All lines from the opening of the material up to and including the line with "Task: Select the black 背景顏色 swatch" should be transcribed exactly, pictures excepted.

§ **Material provided**
= = = = = = =

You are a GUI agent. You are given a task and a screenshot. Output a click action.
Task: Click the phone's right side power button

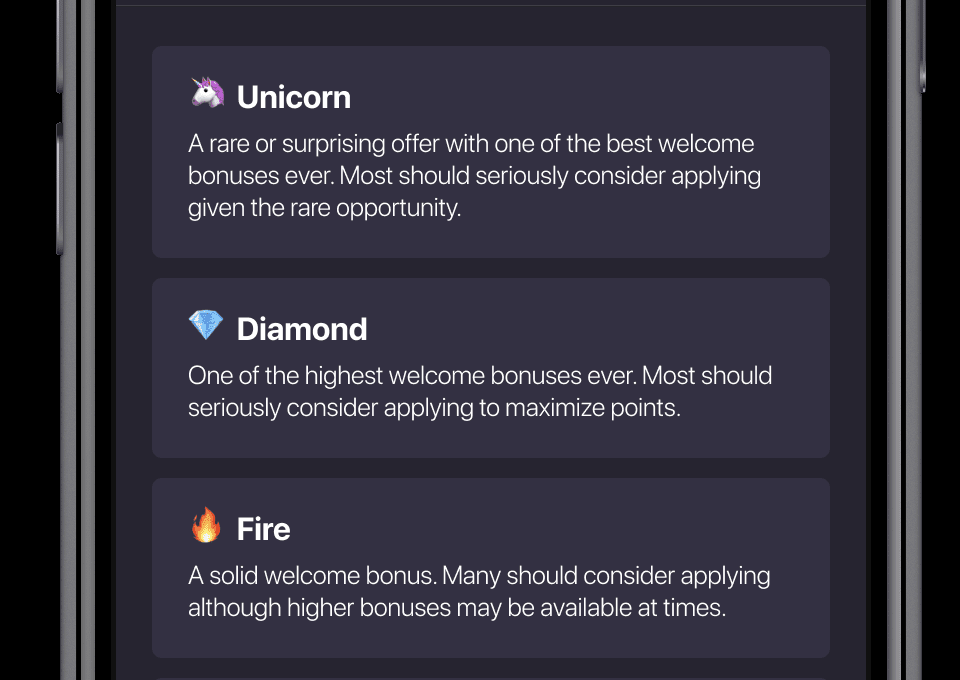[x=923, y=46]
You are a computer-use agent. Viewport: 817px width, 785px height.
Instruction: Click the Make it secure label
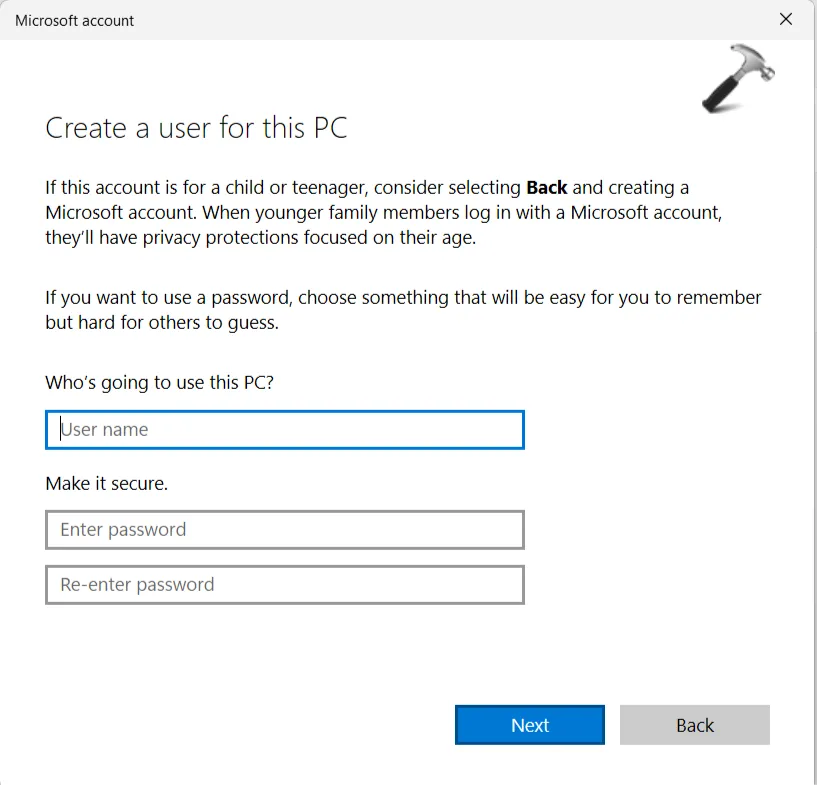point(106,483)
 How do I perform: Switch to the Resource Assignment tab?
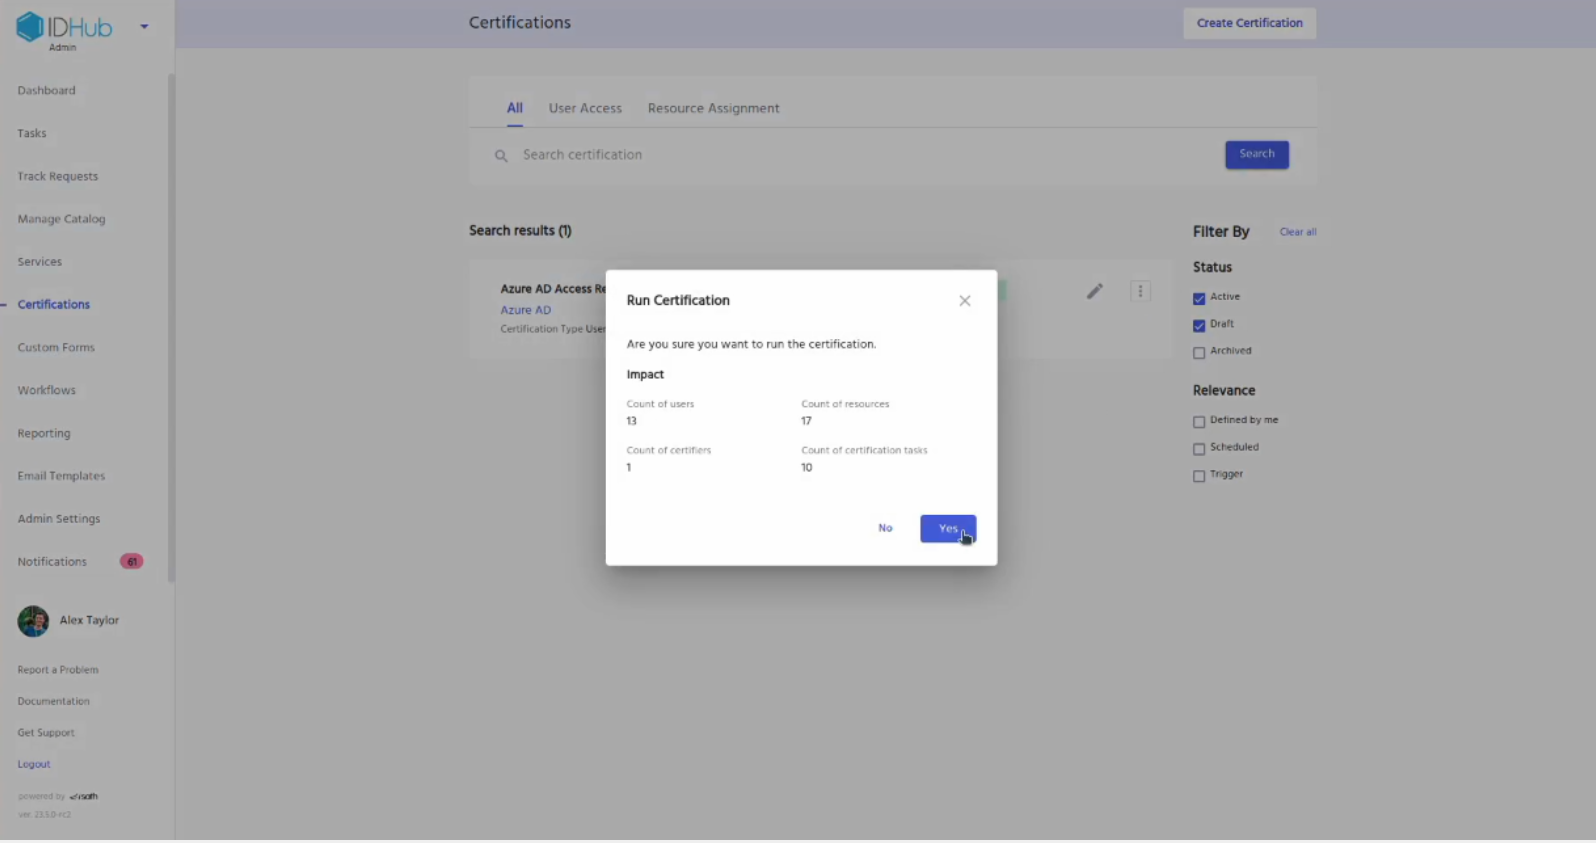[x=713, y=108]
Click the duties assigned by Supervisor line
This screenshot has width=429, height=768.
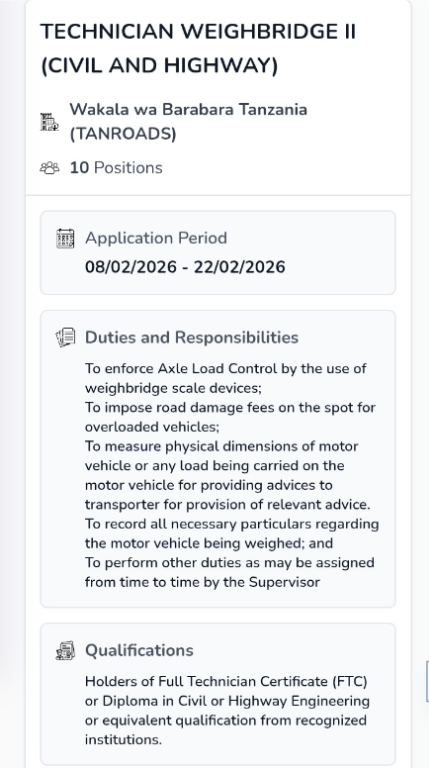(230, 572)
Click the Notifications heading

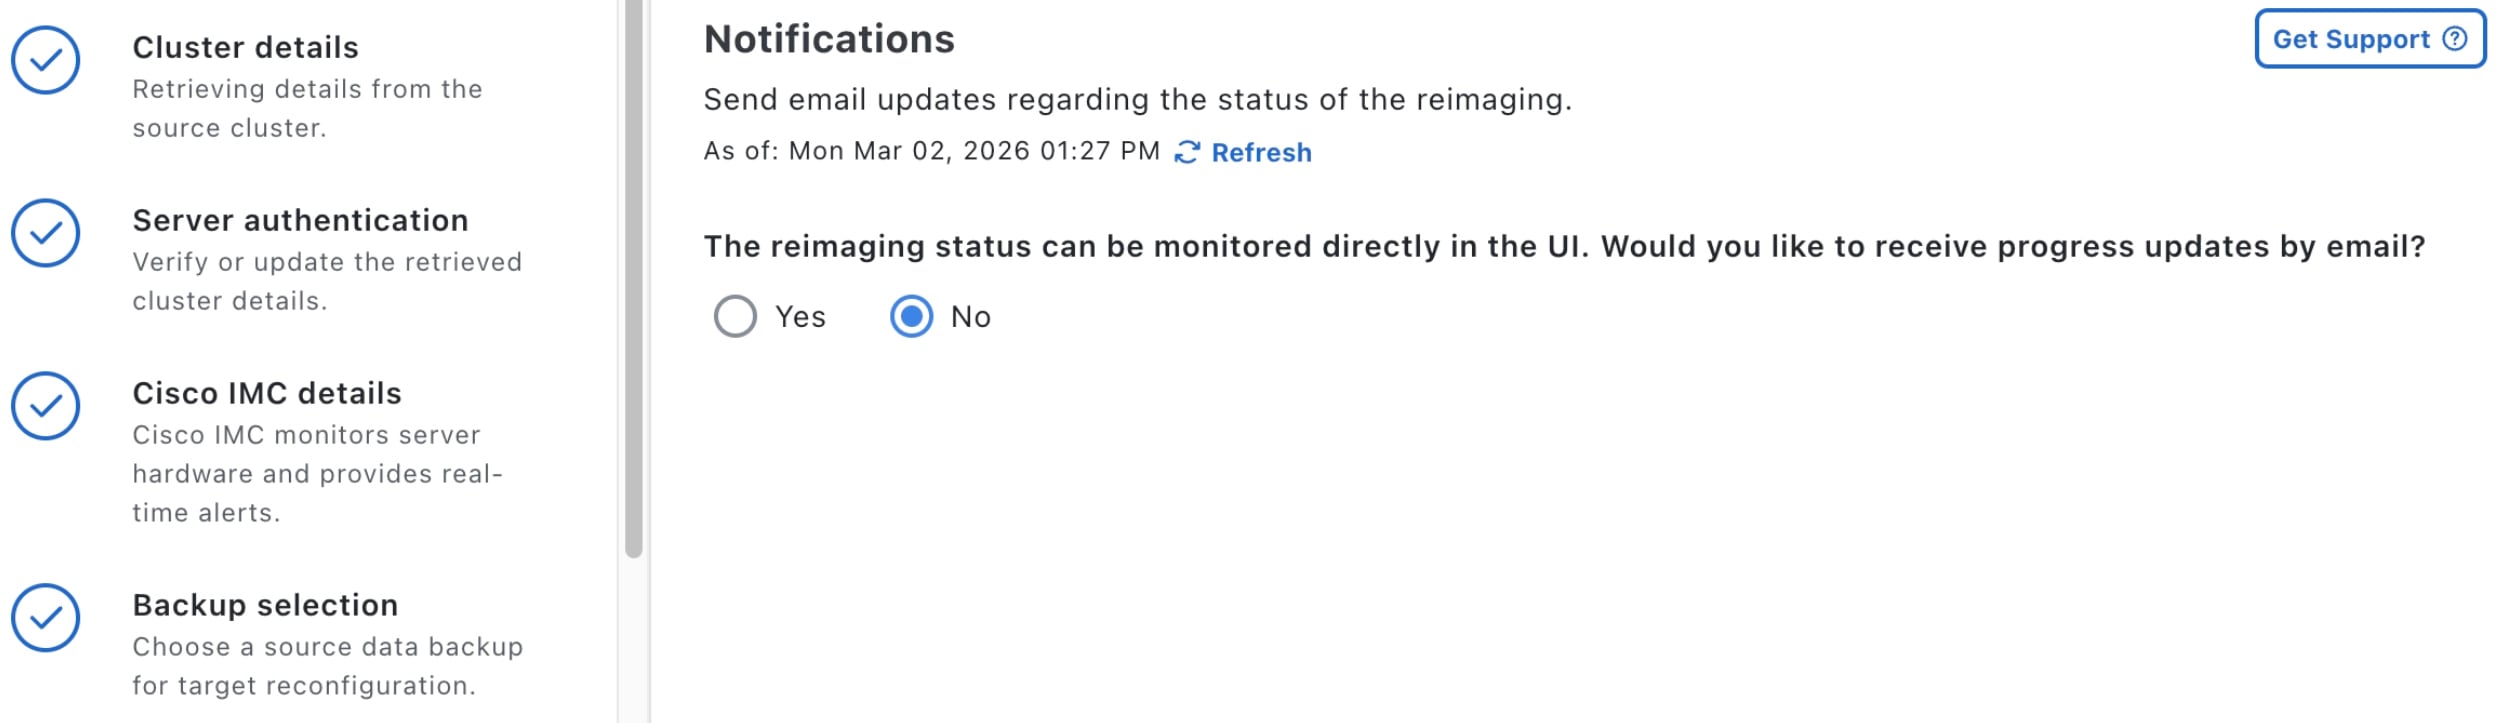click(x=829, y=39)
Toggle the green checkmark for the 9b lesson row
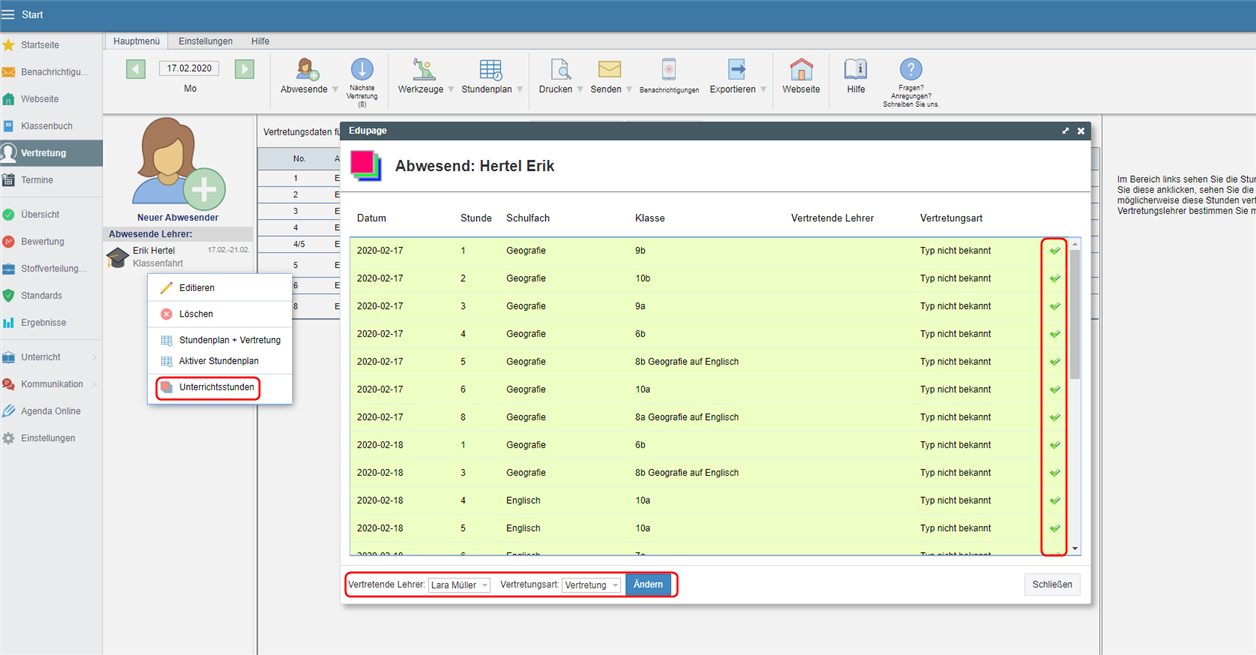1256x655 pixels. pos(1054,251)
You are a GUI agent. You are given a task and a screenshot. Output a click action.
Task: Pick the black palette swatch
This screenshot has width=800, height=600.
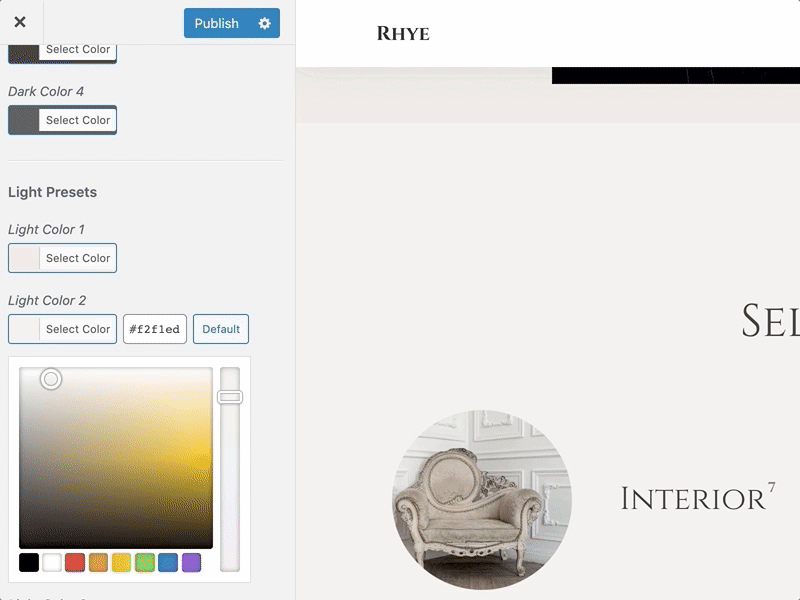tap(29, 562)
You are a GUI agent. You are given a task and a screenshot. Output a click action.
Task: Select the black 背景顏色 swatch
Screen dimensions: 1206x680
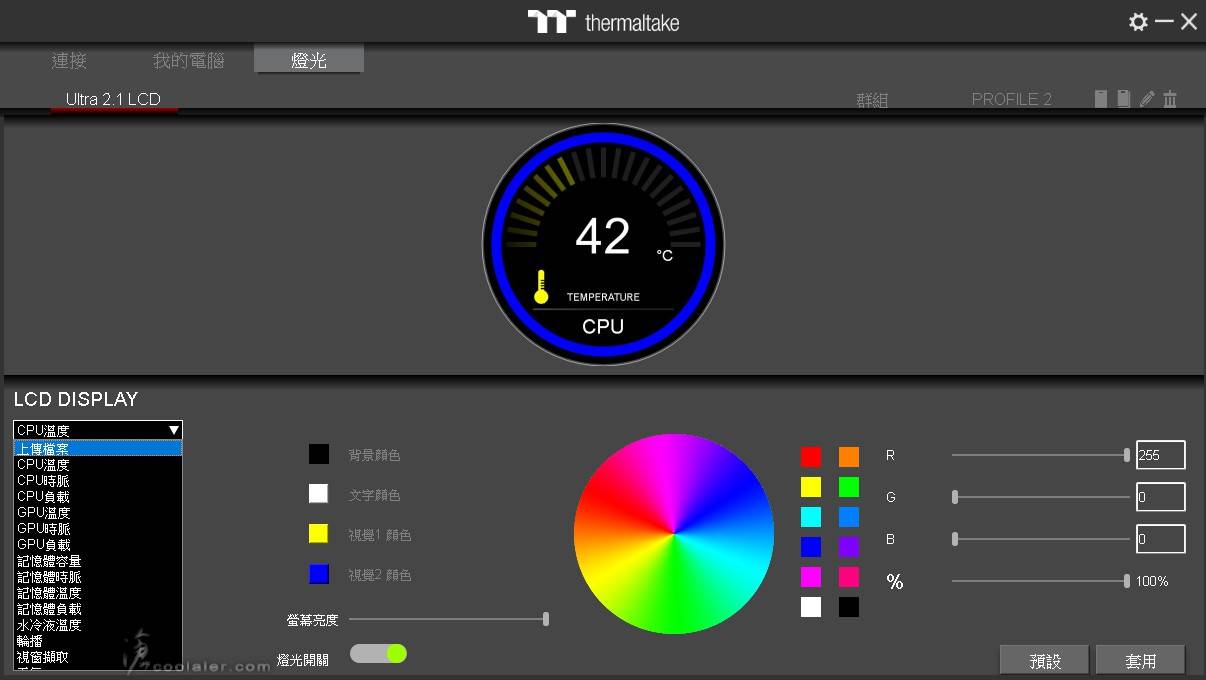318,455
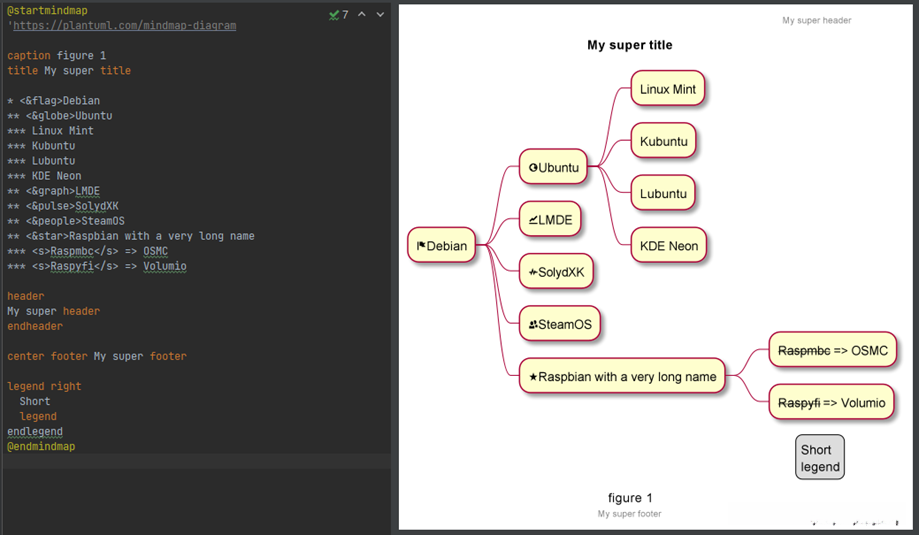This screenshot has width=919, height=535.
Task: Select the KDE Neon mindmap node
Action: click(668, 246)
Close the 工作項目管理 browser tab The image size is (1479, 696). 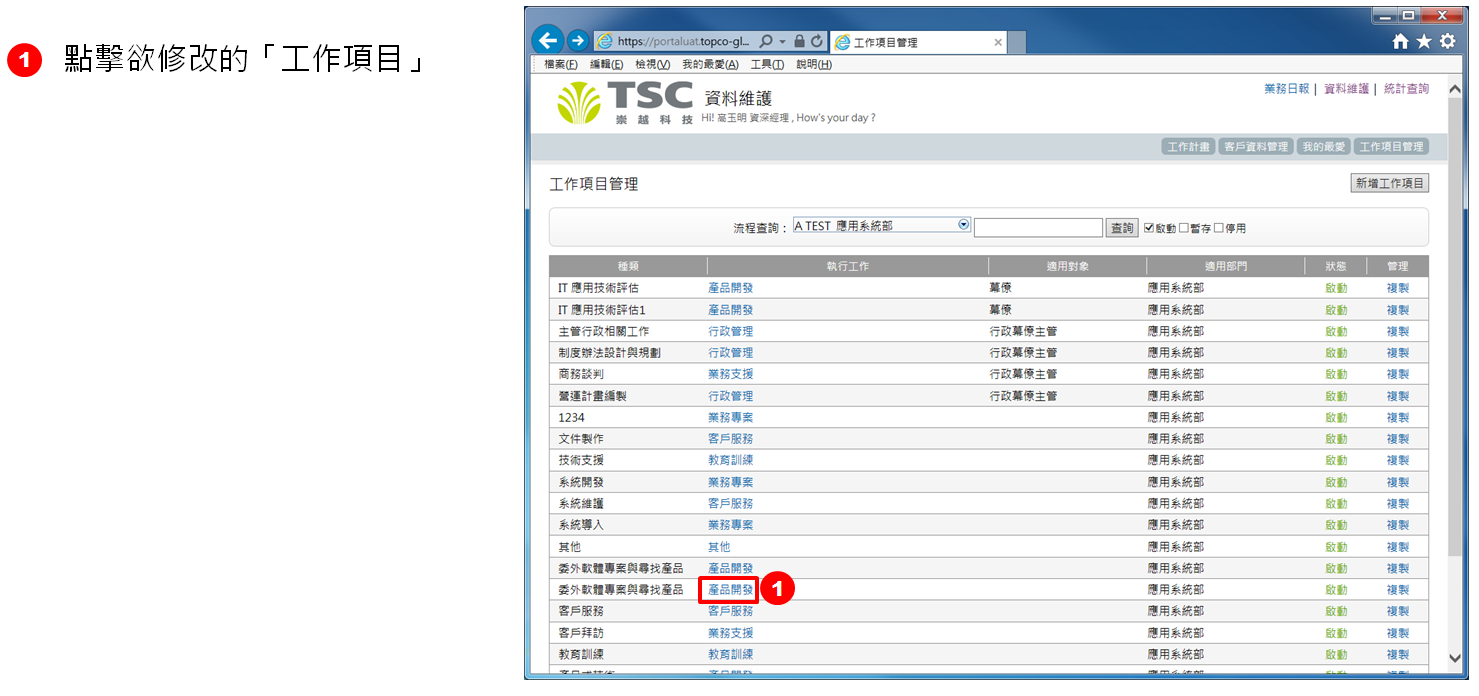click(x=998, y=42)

= = = = = = =

§ **Answer to this exercise**
You are a GUI agent. You are given a task and a screenshot. Output a click action.
Task: Click the phone's right side power button

[x=923, y=46]
You are a computer-use agent. Viewport: 817px width, 785px height.
Instruction: Click the Make it secure label
point(106,483)
 How do I perform: Switch to the Resource Assignment tab?
[x=713, y=108]
Click the duties assigned by Supervisor line
This screenshot has width=429, height=768.
(230, 572)
Click the Notifications heading

click(x=829, y=39)
Toggle the green checkmark for the 9b lesson row
1256x655 pixels. pos(1054,251)
You are a GUI agent. You are given a task and a screenshot. Output a click action.
Task: Pick the black palette swatch
This screenshot has width=800, height=600.
tap(29, 562)
You are a GUI agent. You are given a task and a screenshot. Output a click action.
Task: Select the black 背景顏色 swatch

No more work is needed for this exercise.